Language comes in many varieties, including dialects, sociolects, idiolects, and established hybrids known as creoles and pidgins. When non-native speakers acquire foreign languages, they also vary in the degree to which imperfect learning affects their speech. This is immediately apparent when one listens (on the BBC World Service, for instance) to speakers who struggle with the global lingua franca, English.

As a medium of effective linguistic communication, of course, broken English must often serve because its producers may not have the luxury of speaking only when they know their version of English is grammatically correct. What they say, unfortunately, can easily grate on the ear of a native speaker (or of a foreigner whose English is impeccable) because it is a species of what can––for the nonce––be called CACOGLOSSIA (< Gk κακός [kakos] ‘bad, evil’ + γλῶσσα [glossa] ‘tongue, language’).

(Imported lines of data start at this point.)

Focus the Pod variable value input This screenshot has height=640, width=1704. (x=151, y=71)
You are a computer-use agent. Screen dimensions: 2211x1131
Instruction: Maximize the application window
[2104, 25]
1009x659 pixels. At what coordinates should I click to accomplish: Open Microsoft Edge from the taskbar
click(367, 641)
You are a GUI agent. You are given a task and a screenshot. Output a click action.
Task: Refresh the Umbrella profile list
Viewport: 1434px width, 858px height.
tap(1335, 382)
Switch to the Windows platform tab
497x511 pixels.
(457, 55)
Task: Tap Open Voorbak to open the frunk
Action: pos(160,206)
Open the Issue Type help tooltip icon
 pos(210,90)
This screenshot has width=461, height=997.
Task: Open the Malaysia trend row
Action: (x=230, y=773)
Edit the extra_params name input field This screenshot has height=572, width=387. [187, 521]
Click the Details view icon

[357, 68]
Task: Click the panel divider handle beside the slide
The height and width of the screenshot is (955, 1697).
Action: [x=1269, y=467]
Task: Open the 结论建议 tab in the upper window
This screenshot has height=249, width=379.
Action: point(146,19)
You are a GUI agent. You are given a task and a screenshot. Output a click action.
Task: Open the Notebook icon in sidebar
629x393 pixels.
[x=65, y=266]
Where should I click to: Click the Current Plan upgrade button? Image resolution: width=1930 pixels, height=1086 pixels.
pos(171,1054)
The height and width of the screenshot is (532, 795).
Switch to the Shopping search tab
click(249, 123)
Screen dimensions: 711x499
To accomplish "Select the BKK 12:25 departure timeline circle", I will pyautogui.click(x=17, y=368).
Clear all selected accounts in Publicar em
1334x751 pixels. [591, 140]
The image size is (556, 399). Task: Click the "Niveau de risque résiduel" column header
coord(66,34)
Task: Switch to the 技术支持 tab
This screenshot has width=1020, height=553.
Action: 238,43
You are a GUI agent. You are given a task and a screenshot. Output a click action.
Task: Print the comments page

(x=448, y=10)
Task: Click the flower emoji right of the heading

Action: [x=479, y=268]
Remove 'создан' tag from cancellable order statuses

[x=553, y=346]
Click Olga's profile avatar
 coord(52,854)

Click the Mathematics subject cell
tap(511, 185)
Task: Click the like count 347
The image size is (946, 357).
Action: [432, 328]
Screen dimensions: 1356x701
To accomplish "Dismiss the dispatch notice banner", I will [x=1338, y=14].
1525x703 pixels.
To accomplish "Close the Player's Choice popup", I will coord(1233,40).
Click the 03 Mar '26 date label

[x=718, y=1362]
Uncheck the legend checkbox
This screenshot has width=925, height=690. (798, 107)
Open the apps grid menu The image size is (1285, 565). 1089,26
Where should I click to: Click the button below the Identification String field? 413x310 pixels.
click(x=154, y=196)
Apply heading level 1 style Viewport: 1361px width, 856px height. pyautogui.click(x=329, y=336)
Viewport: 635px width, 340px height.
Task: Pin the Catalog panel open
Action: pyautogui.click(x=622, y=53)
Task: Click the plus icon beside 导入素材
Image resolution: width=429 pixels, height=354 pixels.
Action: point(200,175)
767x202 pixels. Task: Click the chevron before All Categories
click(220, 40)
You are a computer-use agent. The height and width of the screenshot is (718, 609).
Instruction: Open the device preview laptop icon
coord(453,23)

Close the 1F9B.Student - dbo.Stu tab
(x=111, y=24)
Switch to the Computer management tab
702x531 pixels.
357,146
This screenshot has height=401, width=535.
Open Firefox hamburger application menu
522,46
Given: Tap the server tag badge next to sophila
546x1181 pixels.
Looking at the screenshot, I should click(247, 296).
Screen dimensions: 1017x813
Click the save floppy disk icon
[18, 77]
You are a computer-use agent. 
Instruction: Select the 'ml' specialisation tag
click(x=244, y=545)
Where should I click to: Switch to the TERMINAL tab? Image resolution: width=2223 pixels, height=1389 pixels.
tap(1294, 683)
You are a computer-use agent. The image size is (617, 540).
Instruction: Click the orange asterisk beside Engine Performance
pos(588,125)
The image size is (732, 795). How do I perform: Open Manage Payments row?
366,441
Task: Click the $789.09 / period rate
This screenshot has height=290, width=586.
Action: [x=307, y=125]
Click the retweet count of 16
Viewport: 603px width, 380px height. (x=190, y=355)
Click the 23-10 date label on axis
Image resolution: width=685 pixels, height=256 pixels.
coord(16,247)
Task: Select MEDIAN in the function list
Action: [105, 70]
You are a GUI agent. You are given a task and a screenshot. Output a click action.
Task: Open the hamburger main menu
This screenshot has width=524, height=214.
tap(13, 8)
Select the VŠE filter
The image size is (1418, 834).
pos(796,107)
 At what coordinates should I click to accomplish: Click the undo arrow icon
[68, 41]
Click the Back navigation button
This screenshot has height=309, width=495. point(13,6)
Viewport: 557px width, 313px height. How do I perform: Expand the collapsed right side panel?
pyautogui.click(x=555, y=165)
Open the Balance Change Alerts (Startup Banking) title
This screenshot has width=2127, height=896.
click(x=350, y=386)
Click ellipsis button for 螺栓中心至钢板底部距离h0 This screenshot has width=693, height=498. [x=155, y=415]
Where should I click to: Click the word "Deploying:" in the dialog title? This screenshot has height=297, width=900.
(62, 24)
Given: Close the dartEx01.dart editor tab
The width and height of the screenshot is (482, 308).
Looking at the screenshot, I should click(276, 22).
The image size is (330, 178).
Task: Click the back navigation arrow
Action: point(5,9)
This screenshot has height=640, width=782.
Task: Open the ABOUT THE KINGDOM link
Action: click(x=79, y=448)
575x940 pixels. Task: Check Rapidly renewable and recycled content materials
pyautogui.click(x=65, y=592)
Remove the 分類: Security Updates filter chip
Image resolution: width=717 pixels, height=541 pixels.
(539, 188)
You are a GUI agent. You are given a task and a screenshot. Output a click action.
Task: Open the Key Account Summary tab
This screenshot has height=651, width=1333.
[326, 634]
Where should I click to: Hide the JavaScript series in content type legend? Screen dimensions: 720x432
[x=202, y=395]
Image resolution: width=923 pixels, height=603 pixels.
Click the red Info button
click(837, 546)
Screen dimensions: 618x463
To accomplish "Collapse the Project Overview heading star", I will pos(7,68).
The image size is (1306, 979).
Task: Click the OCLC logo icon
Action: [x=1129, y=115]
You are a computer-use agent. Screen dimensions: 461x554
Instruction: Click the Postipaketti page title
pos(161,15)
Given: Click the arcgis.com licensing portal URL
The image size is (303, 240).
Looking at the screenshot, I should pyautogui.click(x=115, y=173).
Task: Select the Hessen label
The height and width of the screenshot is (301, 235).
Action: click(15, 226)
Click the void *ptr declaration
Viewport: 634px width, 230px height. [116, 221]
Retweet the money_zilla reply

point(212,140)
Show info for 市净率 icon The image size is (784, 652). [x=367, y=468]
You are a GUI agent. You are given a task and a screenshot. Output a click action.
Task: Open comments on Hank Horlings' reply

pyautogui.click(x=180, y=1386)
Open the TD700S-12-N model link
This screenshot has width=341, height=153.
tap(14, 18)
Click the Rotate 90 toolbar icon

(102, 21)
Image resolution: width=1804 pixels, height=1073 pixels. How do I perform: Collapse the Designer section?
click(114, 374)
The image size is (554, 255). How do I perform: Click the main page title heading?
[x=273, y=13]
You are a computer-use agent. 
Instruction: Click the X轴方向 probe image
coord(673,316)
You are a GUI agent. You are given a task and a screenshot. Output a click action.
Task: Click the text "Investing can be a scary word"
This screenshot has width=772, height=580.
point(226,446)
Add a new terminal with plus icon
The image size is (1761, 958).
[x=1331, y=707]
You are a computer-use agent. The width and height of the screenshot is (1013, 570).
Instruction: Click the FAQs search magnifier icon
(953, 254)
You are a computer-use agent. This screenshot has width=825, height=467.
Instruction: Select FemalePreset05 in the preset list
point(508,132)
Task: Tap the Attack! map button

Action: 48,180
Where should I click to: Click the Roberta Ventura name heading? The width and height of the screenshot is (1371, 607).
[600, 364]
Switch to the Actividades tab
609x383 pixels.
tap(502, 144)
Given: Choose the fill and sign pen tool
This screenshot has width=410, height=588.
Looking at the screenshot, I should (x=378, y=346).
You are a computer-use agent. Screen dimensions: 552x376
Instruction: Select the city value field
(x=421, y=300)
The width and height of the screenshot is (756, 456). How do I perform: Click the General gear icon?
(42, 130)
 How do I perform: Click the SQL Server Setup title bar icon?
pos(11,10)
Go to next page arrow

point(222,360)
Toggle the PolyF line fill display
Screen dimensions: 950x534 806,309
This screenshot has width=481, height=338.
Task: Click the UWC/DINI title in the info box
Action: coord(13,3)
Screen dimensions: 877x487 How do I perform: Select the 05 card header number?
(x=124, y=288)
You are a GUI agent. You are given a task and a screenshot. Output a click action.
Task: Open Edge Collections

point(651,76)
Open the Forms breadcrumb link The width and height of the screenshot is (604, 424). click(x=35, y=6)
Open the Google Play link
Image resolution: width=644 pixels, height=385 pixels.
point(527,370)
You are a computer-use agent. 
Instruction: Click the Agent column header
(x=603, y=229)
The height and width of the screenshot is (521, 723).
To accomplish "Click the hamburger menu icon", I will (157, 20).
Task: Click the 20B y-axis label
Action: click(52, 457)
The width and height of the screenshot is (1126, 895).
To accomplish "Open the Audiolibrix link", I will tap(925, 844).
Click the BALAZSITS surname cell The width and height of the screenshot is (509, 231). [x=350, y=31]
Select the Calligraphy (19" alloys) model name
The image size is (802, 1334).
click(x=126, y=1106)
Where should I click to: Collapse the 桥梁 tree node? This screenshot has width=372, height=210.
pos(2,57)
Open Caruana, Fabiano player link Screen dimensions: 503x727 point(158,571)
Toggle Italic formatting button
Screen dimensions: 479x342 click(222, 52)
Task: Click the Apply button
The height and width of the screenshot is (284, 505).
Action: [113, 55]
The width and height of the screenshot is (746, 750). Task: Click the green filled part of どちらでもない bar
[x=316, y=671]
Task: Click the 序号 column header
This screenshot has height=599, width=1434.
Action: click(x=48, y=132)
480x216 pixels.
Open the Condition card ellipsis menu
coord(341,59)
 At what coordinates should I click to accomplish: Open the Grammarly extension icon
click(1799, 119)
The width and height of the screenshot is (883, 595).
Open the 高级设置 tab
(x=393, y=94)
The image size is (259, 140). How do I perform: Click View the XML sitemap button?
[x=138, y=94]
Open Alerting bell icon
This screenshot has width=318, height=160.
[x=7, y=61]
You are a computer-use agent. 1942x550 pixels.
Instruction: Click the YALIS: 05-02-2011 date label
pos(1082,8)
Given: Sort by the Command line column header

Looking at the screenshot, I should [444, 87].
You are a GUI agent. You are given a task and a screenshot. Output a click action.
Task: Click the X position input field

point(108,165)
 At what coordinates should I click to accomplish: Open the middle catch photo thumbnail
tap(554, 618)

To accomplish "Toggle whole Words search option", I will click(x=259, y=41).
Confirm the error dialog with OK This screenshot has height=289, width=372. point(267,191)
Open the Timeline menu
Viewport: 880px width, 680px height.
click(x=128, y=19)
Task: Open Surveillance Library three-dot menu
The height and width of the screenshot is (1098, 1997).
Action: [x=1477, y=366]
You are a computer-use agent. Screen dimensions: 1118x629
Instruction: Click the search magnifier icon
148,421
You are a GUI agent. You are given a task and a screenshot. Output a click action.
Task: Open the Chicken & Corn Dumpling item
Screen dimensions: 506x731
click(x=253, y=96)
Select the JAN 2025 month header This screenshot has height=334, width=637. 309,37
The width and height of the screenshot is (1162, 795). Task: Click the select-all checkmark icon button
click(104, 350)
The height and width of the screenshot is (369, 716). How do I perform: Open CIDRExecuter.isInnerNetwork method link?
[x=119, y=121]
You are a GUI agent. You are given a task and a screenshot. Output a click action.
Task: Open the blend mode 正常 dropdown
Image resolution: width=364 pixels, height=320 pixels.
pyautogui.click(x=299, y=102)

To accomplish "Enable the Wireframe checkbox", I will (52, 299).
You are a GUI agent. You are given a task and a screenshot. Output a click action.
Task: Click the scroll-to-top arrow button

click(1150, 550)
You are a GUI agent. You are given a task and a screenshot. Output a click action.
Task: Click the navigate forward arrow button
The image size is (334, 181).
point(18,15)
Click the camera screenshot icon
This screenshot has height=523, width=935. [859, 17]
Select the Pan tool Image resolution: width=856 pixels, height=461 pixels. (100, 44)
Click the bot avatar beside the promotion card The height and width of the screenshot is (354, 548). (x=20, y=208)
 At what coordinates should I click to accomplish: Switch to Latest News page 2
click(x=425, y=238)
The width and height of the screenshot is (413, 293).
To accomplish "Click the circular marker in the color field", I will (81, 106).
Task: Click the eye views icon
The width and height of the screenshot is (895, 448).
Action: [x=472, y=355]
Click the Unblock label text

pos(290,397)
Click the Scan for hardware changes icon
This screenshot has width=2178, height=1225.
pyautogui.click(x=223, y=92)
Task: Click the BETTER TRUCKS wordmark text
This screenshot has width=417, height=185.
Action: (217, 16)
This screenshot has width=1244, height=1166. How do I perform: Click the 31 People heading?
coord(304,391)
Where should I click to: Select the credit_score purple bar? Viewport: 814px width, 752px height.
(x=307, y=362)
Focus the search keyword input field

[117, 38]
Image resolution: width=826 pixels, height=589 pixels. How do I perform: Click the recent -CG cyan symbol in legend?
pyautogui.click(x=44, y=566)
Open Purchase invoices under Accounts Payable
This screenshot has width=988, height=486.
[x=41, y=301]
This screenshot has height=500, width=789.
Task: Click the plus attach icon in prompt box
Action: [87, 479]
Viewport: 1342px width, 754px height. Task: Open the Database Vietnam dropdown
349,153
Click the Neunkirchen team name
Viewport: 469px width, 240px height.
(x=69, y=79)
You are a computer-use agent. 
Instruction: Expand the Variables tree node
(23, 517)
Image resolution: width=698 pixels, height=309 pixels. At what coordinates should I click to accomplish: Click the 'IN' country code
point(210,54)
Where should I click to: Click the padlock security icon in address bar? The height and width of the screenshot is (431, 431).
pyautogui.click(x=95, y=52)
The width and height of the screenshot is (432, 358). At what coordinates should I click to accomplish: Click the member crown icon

Cacoglossia is a phenomenon that ought to alert one to the conceptual truth of the assertion that speaking a language is like playing a musical instrument. When a person plays an instrument badly and produces cacophony, it is strictly parallel to the ill-formedness of the speech of those who have an imperfect command of the language they are using to communicate. Beauty, as regards both music and speech, can only obtain when the product and the underlying design (= grammar, score) of each sound domain are in harmony.